*Gekozen passage*.
Ten aanzien van feit 2:
op 11 oktober 2017 te Utrecht, een voertuig, te weten personenauto heeft bestuurd na gebruik van een in artikel 2, van het Besluit alcohol, drugs en geneesmiddelen in het verkeer, aangewezen stof als bedoeld in artikel 8, eerste lid van de Wegenverkeerswet 1994, te weten cannabis, terwijl ingevolge een onderzoek in de zin van artikel 8 van de Wegenverkeerswet 1994, het gehalte in zijn bloed van de bij die stof vermelde meetbare stof 9,2 microgram THC per liter bloed bedroeg, zijnde hoger dan de in artikel 3 van het genoemd Besluit, bij die stof vermelde grenswaarde.
Ten aanzien van feit 3:
op 11 oktober 2017 te Utrecht, opzettelijk en wederrechtelijk de voorzijde van het pand gelegen aan de [adres] en vijf tafels en vijftien stoelen en een of meerdere vaasjes toebehoorde aan die [benadeelde 1] (te weten eigenaar van restaurant [restaurant] ) en een damesfiets (merk MGI), toebehoorde aan die [benadeelde 2] , heeft vernield.
Voor zover in het bewezen verklaarde deel van de tenlastelegging taal- en/of schrijffouten voorkomen, zijn deze in de bewezenverklaring verbeterd. Verdachte is daardoor niet in de verdediging geschaad.
Hetgeen meer of anders is ten laste gelegd is niet bewezen. Verdachte wordt hiervan vrijgesproken.

6.STRAFBAARHEID VAN DE FEITEN

Er is geen omstandigheid aannemelijk geworden die de strafbaarheid van het bewezen verklaarde uitsluit, zodat dit strafbaar is.
Het bewezen verklaarde levert volgens de wet de volgende strafbare feiten op:
Ten aanzien van feit 1 primair: poging tot doodslag
Ten aanzien van feit 2: overtreding van artikel 8, eerste lid, van de Wegenverkeerswet 1994
Ten aanzien van feit 3: opzettelijk en wederrechtelijk enig goed dat geheel aan een ander toebehoort, vernielen, meermalen gepleegd

7.STRAFBAARHEID VAN VERDACHTE

Door de raadsvrouw zijn twee punten ten aanzien van de strafbaarheid van verdachte aangevoerd. Ten eerste stelt zij dat sprake is van vrijwillige terugtred, nu verdachte niet recht op de pui - waarvoor de beveiligers stonden - is afgereden. Bovendien heeft verdachte zijn auto vervolgens naar rechts gestuurd. Ten tweede stelt de raadsvrouw dat het ten laste gelegde in verminderde mate aan verdachte kan worden toegerekend. Verdachte dient te worden ontslagen van alle rechtsvervolging.

*Aangeleverde gegevens*.
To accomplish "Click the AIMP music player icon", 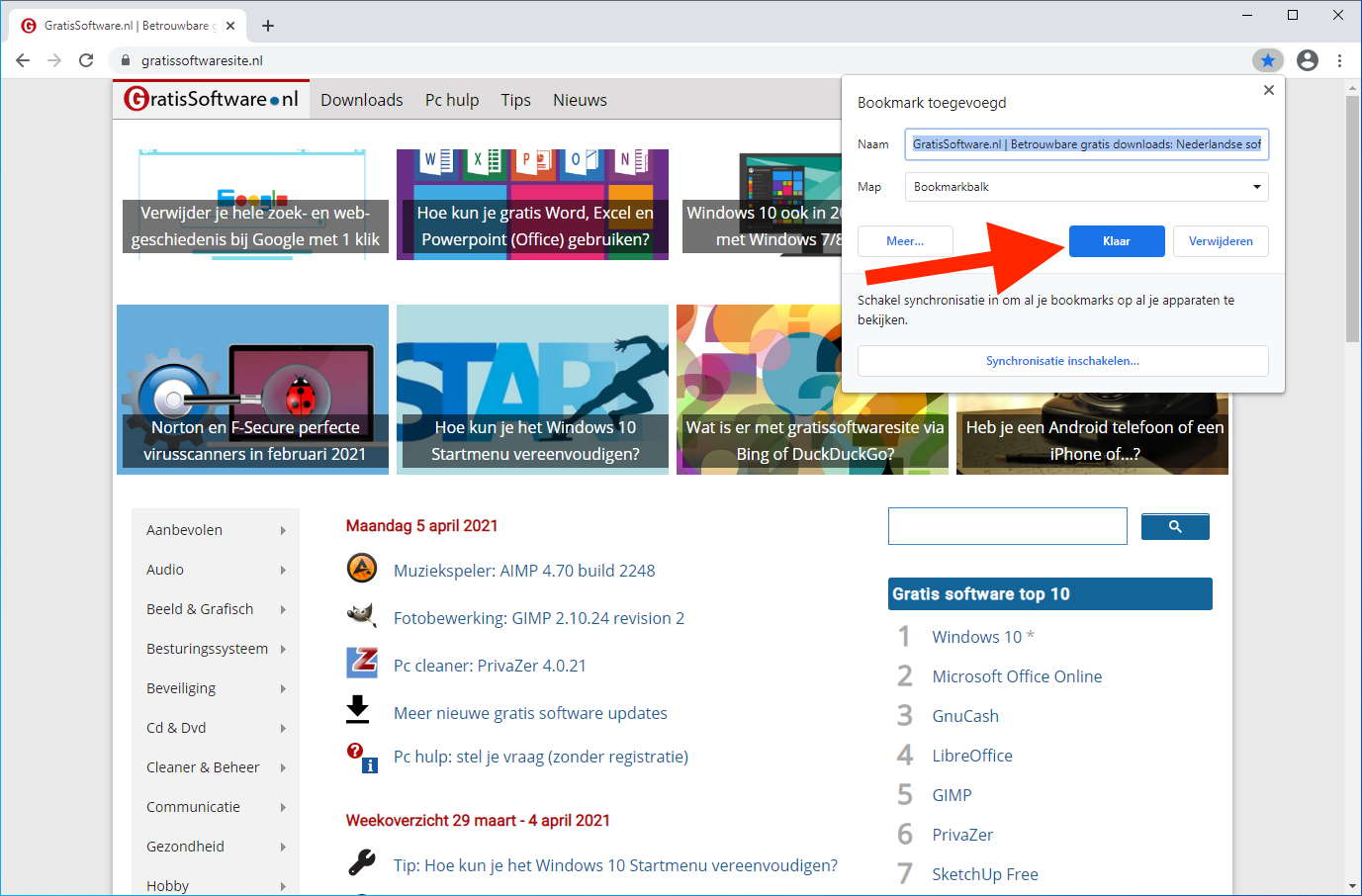I will (x=362, y=569).
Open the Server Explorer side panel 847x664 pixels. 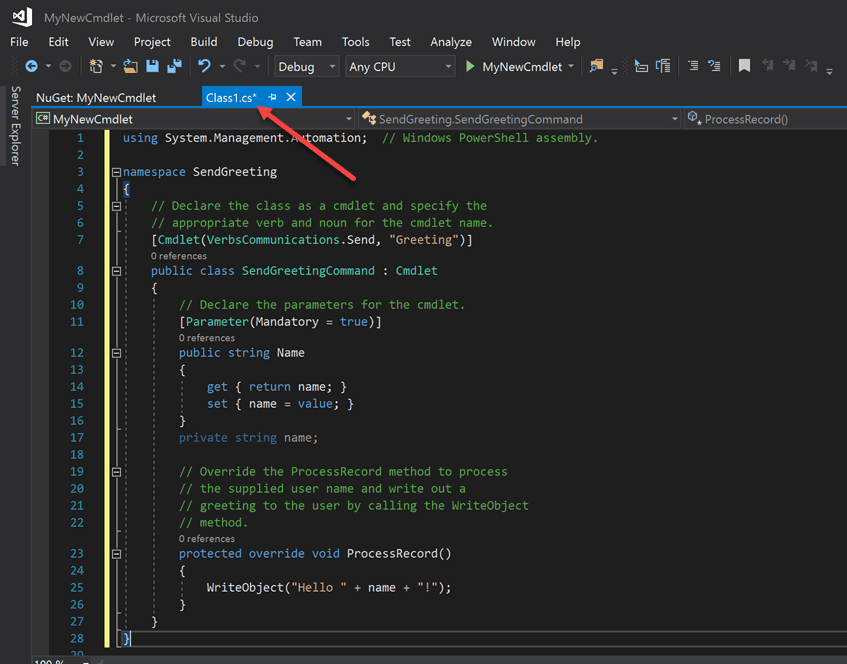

*Opdrachten*.
a – Noem alle zaken die volgens de passage bij feit 3 zijn vernield.
b – Neem uit de passage letterlijk alles over, van "Het bewezen verklaarde levert" tot en met "van alle rechtsvervolging.".
Het materiaal speelt hierbij geen enkele rol.

*Antwoorden*.
a –
- de voorzijde van het pand
- vijf tafels
- vijftien stoelen
- een of meerdere vaasjes
- een damesfiets (merk MGI)

b –
Het bewezen verklaarde levert volgens de wet de volgende strafbare feiten op:
Ten aanzien van feit 1 primair: poging tot doodslag
Ten aanzien van feit 2: overtreding van artikel 8, eerste lid, van de Wegenverkeerswet 1994
Ten aanzien van feit 3: opzettelijk en wederrechtelijk enig goed dat geheel aan een ander toebehoort, vernielen, meermalen gepleegd

7.STRAFBAARHEID VAN VERDACHTE

Door de raadsvrouw zijn twee punten ten aanzien van de strafbaarheid van verdachte aangevoerd. Ten eerste stelt zij dat sprake is van vrijwillige terugtred, nu verdachte niet recht op de pui - waarvoor de beveiligers stonden - is afgereden. Bovendien heeft verdachte zijn auto vervolgens naar rechts gestuurd. Ten tweede stelt de raadsvrouw dat het ten laste gelegde in verminderde mate aan verdachte kan worden toegerekend. Verdachte dient te worden ontslagen van alle rechtsvervolging.